A sei anni dal linciaggio di Akua Denteh, accusata di stregoneria nel suo villaggio in Ghana, non è stata ancora emanata alcuna legge per criminalizzare tali pratiche. Gli attivisti per i diritti umani denunciano un persistente vuoto legislativo che continua a mettere in pericolo le donne.
Nel 2019, Akua Denteh è stata linciata a morte da una folla inferocita dopo essere stata accusata di stregoneria. Sei anni dopo, il suo caso rimane un doloroso simbolo dell'impunità che circonda tale violenza in Ghana. Il Parlamento ha approvato una legge nel 2023, ma non è mai entrata in vigore. Di conseguenza, le accuse di stregoneria, che colpiscono prevalentemente le donne anziane, continuano a diffondersi senza un quadro giuridico che le punisca.
Habibatou Gologo, vicedirettrice regionale per le campagne presso la sede di Amnesty International per l'Africa occidentale e centrale, sottolinea questa situazione di stallo istituzionale. Tra l'approvazione di una legge parlamentare e la sua entrata in vigore, le donne fuggono dai loro villaggi, si rifugiano in campi improvvisati e vivono nel timore di rappresaglie. Sono questi i percorsi che le organizzazioni per i diritti umani documentano e denunciano.

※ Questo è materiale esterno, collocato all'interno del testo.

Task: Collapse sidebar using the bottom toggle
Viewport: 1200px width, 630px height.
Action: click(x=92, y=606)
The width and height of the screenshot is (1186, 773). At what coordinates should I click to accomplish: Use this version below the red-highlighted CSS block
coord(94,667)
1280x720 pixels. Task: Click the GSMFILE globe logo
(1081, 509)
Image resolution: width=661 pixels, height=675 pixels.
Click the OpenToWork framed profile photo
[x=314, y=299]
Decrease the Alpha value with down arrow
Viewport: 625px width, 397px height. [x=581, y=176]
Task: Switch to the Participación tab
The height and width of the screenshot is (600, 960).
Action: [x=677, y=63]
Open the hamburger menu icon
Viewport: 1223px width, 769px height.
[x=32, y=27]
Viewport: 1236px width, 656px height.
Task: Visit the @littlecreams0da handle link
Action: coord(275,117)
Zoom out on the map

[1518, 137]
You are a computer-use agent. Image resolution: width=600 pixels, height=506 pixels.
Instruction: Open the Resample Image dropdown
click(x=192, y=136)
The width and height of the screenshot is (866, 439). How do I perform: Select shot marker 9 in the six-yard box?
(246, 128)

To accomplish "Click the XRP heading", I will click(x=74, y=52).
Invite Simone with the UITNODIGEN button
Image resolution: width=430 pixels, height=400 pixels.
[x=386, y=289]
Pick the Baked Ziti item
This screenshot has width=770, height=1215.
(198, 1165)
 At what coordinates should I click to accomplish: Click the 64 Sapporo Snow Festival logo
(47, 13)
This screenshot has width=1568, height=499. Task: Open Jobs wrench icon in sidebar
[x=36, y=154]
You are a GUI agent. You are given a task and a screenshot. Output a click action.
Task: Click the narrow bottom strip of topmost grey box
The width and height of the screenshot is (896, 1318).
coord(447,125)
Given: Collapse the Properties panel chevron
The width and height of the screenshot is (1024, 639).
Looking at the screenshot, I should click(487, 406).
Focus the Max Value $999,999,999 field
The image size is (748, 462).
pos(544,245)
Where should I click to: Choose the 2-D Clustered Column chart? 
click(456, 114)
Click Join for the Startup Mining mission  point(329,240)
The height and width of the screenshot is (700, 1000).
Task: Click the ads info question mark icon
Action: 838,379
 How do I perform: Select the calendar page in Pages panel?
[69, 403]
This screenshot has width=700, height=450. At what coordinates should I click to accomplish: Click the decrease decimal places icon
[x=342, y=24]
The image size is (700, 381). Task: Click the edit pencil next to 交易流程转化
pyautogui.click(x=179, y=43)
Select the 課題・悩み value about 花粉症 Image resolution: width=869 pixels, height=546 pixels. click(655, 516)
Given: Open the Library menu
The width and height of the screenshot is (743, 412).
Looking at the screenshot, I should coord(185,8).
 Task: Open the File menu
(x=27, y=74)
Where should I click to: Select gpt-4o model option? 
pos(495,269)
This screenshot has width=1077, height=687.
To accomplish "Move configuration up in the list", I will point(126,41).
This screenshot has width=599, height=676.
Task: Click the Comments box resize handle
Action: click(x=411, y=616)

La questione dello stallo legislativo rimane irrisolta. Perché il testo del 2023 non è riuscito a diventare legge vincolante? Le risposte risiedono in una combinazione di resistenza culturale, pressione della comunità e ritardi politici. Nel frattempo, le donne costrette all'esilio interno non ricevono alcuna protezione formale da parte dello Stato.